Text section:
----------

Unfortunately, we haven't figured out what to do with L yet. Since we've already taken care of the math in the horizontal direction, we can work in the vertical direction next. Although the plane may be descending during the turn, it has a constant vertical speed. Therefore, the upward force (vertical component of lift) has to equal the weight of the plane (m * g). Going back to the definitions of sine and cosine, the vertical component of lift is L cos (theta) and the equation for vertical forces becomes:

Code:
L cos (theta) = m g

This makes sense, because when theta is 0 (no bank), cosine is 1 and L = m g. Using algebra techniques, we can combine the above two questions that are in code blocks. The goals are to make the L's cancel away, m's cancel away, and combine the sine and cosine terms into just one term. We can divide the lower equation into the upper equation. Meaning, create a new equation where the left hand side is L sin (theta) over L cos (theta), and the right and side is m v^2 / r over m * g. Here is the result:

Code:
sin (theta) / cos (theta) = v^2 / [r g]

Using the definition of tangent, the equation can be simplified to:

Code:
tan(theta) = v^2 / [r g]

Sanity checking that equation, for small angle of banks, increasing bank angle increases tan(theta). This means, as you increase bank angle, you need to either increase speed, decrease turn radius, or decrease gravity in order to maintain stable turning flight, which all seems reasonable to me. Rearranging to isolate r:

Code:
r = v^2 / [g tan(theta)]

Essentially, this is the equation on that Flight Learnings page @Somedudeintn linked to before. The last step here is to determine the proper value for g so that you can plug in knots and get back the radius in feet. I will convert the well known 9.8 m/s^2 into nautical miles per hour squared:

Code:
9.8 m/s^2 * 0.000539957 nm/m * [3600 s / hr]^2 = 68578.86 nm/hr^2

So if you want the radius of the turn in nautical miles, square the speed in knots, divide by 68578.86, then divide again by the tangent of the bank angle. For example, if I'm turning with a speed of 75 knots and banking at 25 degrees, my radius of turn will be about .175 nm, and the diameter of the turn (how far you should be from the runway centerline to start) will be 0.35 nm. Since there are 6076 feet in a nautical mile we can change that 68578.86 number of a factor of 6076 in order to make the equation spit out feet instead of nautical miles. 68578.86 / 6076 is 11.28, which is almost exactly what @Somedudeintn provided in that link (rounding errors likely caused a very slight discrepancy.) This confirms that the first equation on the linked page is correct.

----------

Data extract:
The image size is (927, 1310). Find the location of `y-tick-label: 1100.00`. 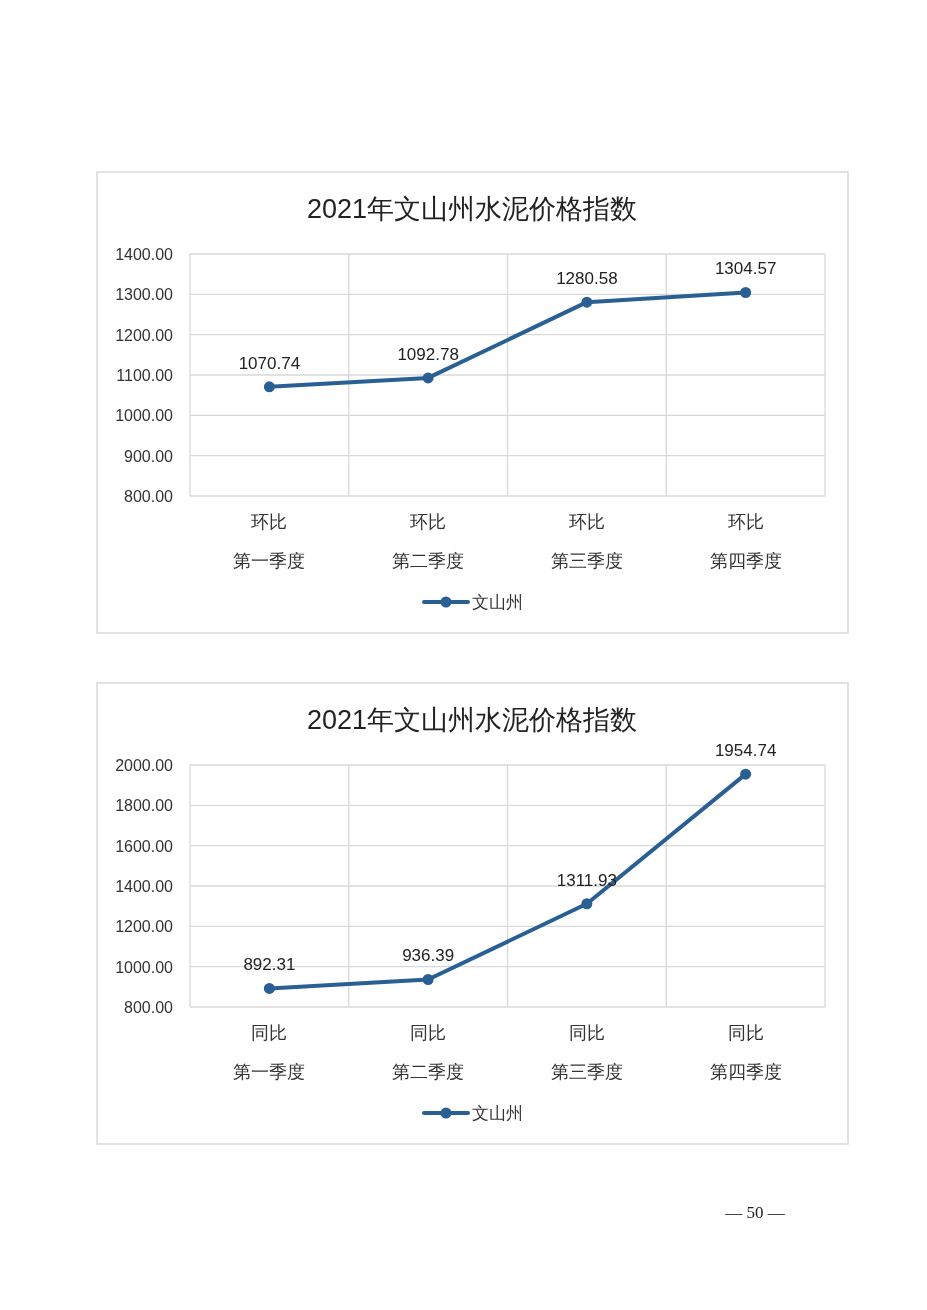

y-tick-label: 1100.00 is located at coordinates (145, 376).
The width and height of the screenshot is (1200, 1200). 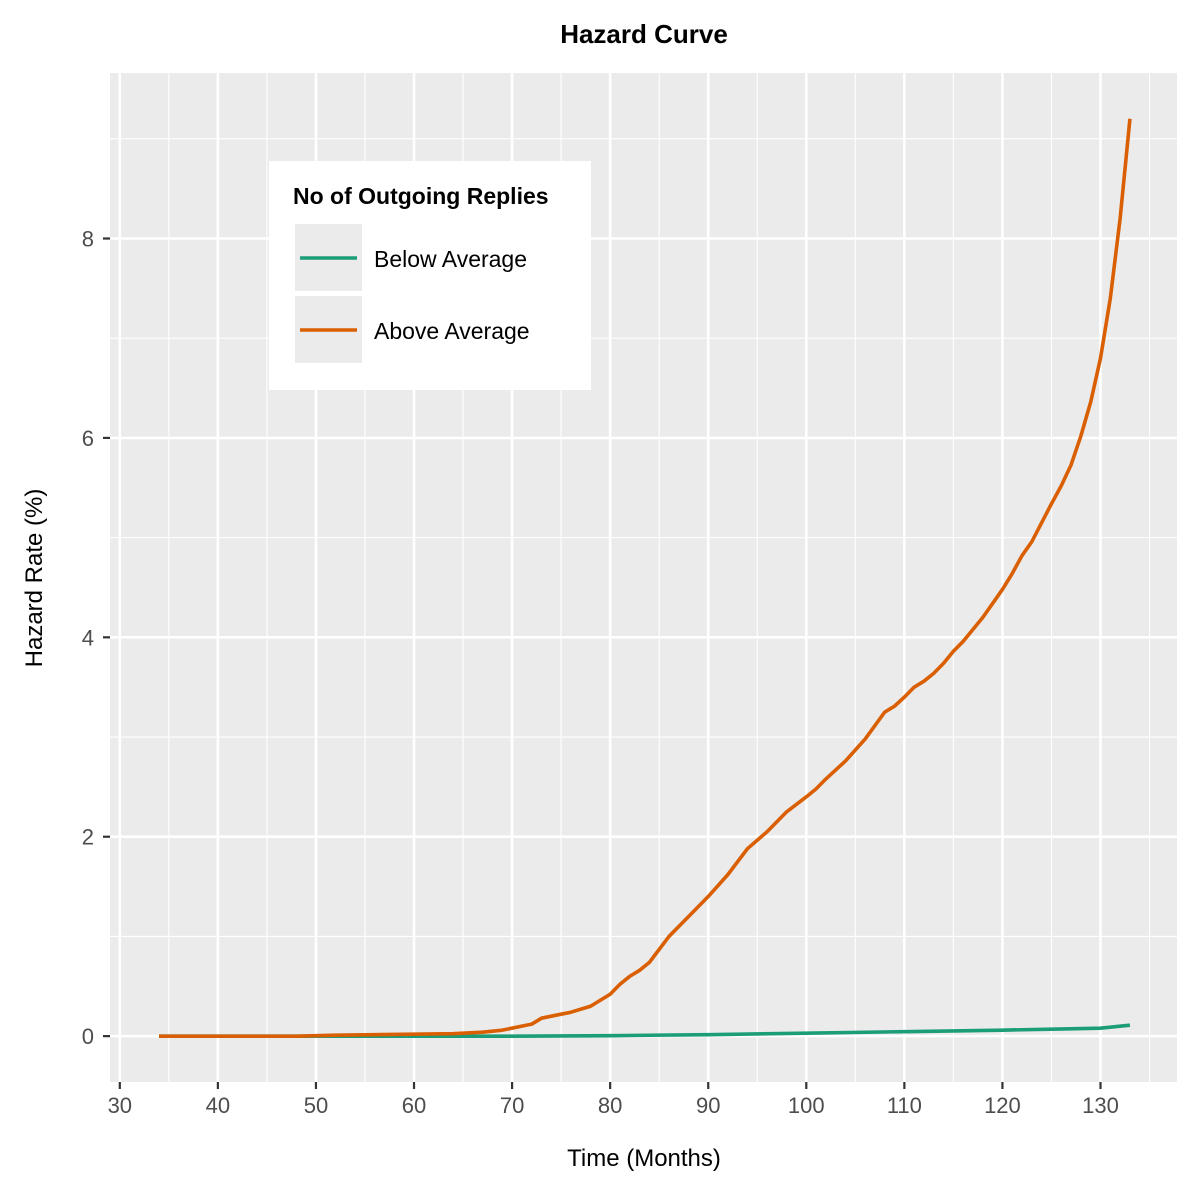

----------

Action item:
Answer these from the turn-radius derivation:
(a) What must the vertical component of lift equal during the turn?
(b) What value in nautical miles per hour squared does 9.8 m/s^2 convert to?
(c) What turn radius results from a speed of 75 knots and a 25-degree bank?
The material isn't needed for this.

Solution:
(a) The weight of the plane, m * g.
(b) 68578.86 nm/hr^2.
(c) About .175 nm.